F reeport Intermediate School students kind of consider themselves high-performing underdogs, Principal Ian White said. Their successes could remove that tag, however, with programs such as the implementation of an aquaponics garden right on campus showing what the sixth- and seventh-graders can accomplish.
The garden, which the global webcast WE Day Connect recently featured, will be part of a larger courtyard area that is already set up for students to have lunch or for teachers to hold class. There are picnic tables, paid for with a donation from the Brevard Co. in Brazoria and built by the school’s shop class, and a dry-erase board.
The patio and garden are shaded by an overhang, while the grassy area of the courtyard is fenced to protect the students. The shop class has built a water feature for the centerpiece, and the school is looking for sponsorships to implement some gravel walkways, White said.
“We haven’t used any school money,” White said. “It’s all been through donations and grants.”
The same is true of the garden.
The project was made possible through a We Are Innovators grant from Dow Chemical, which purchased the initial system last March. It started with just the fish tank and two plant beds, White said.
“We wanted to find a sustainable gardening method,” White said.
The garden combines aquaculture, which is the raising of protein sources aquatically, with hydroponics, which is the growing of plants. Aquaculture always involves heavy byproduct from fish, including ammonia, while byproducts in plant-growing often come from the added fertilizer.
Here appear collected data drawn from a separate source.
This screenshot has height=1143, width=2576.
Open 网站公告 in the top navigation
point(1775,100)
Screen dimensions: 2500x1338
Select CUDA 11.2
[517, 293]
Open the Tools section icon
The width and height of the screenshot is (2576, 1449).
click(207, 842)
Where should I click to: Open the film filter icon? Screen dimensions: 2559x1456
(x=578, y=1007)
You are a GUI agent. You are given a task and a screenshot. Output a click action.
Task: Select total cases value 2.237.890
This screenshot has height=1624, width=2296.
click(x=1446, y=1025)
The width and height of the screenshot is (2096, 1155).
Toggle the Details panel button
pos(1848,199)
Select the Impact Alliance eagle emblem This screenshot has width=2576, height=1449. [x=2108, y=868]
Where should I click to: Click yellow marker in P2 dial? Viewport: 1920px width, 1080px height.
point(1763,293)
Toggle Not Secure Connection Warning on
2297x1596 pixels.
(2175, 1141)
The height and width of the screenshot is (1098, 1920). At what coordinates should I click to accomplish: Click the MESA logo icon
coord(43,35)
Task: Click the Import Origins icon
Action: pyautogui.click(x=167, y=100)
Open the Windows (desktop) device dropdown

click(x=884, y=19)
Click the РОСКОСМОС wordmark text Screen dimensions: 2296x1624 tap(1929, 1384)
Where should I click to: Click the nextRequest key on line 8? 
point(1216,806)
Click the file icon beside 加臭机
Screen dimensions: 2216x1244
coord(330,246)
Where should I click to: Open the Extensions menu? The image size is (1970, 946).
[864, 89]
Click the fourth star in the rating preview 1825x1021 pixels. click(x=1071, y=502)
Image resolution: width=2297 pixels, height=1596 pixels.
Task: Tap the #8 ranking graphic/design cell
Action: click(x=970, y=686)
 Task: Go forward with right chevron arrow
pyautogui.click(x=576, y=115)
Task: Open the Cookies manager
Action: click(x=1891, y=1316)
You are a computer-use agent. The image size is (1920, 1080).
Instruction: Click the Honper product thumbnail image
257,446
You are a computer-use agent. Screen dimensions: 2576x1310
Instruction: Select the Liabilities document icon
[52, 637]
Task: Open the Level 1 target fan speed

But by combining the two processes with bad byproducts, the plants cleanse the water for the fish by feeding off that byproduct.
“So they kind of feed each other and take care of each other but you have to keep both at an equal balance,” White said.
Outside fertilizers cannot be used; it must be natural implementation, he said.
The next step is to go fully green with the implementation of a wind turbine and two solar panels. Between rainwater collection and solar wind power, the garden can become fully self-sustaining; the only thing they would have to contribute would be more food for the fish, he said.
The fish are Egyptian Nile tilapia, chosen because they are hardy, reproduce rapidly and grow quickly. The fish tank currently holds several generations, and some have grown to 3 pounds, White said.
The water from the fish tank goes through a cycle that removes the solids, and the water is pumped into a couple of different media beds in which plants are growing, he said.
As waste from the fish cycles through the system, it’s broken down naturally into nitrates that help the plants grow, he said.
In the media beds, herbs including lavender, sweet basil, parsley, mint and sage are grown. Other plants include tomatoes, collard greens, broccoli and jalapeño peppers, which have “a good kick,” White said.
“I like the basil and parsley because they both go on a lot of different foods, so they make my foods taste even better,” eighth-grader Debbie Miller said. “I also like the lettuce and kale because they’re what I was eating the whole time for WE Day.”
One of the things she’s already learned from the garden is how most plants actually don’t need to be cooked before eating, she said.
In the deepwater culture beds, growing on rafts that float on top of the water in which the crustaceans live, are strawberries, spinach, kale, Swiss chard and even a pineapple clipping that’s been growing for nearly a year.
“It’s just cool how it flows with each other, and once it starts going, it can do it by itself,” eighth-grader Joshua Diaz said of how the different components work together.
Diaz was one of the students who helped assemble the initial system last school year, White said.
The garden also houses some house plants, including an English pea plant and English ivy. The school has plans to plant English ivy where it will climb up their gazebo.
“If we’re gonna spend money, we’re gonna spend it on our kids — not decorations and all that — so sometimes we make our own decor,” White said.
The courtyard houses a few other plants, which might have been brought in by teachers or families. They’re welcome to bring in a house plant that’s not doing well and the school will take care of it, and then it can stay at the school or be taken home, White said.
“We wanted it to be a very open, community-type situation where everyone feels welcome to learn about it, because you don’t get to see this type of system in everyday life,” White said.
Some teachers have contributed money or other things to the gardening system, some out of a curiosity to see what will work and what won’t, he said. One teacher bought clams and mussels to see how that would work, he said.
Clams help purify the water and are expected to eventually become large enough to be a meal.
Rather than put money toward repopulating the animals, the school bought a lot of things that will be able to sustain themselves, White said. In addition to the clams, those include worms to help with decomposition, and crawfish and freshwater prawns, among other organisms.
“A lot of crustaceans and decomposers,” White said. “It’s exceptionally rich in nutrients. The more we break it down to a natural cycle, the healthier the system.”
The school’s current set up is designed to feed a family of four one meal per day for one year. The ultimate goal is to show that a family can survive off a self-sustaining garden such as this one, and to teach the students to look at other options for food sourcing, healthy living, and building a sustainable lifestyle, White said.
“As the school year goes we’ll let it keep growing and eat what we want off of it, and share what we can,” White said.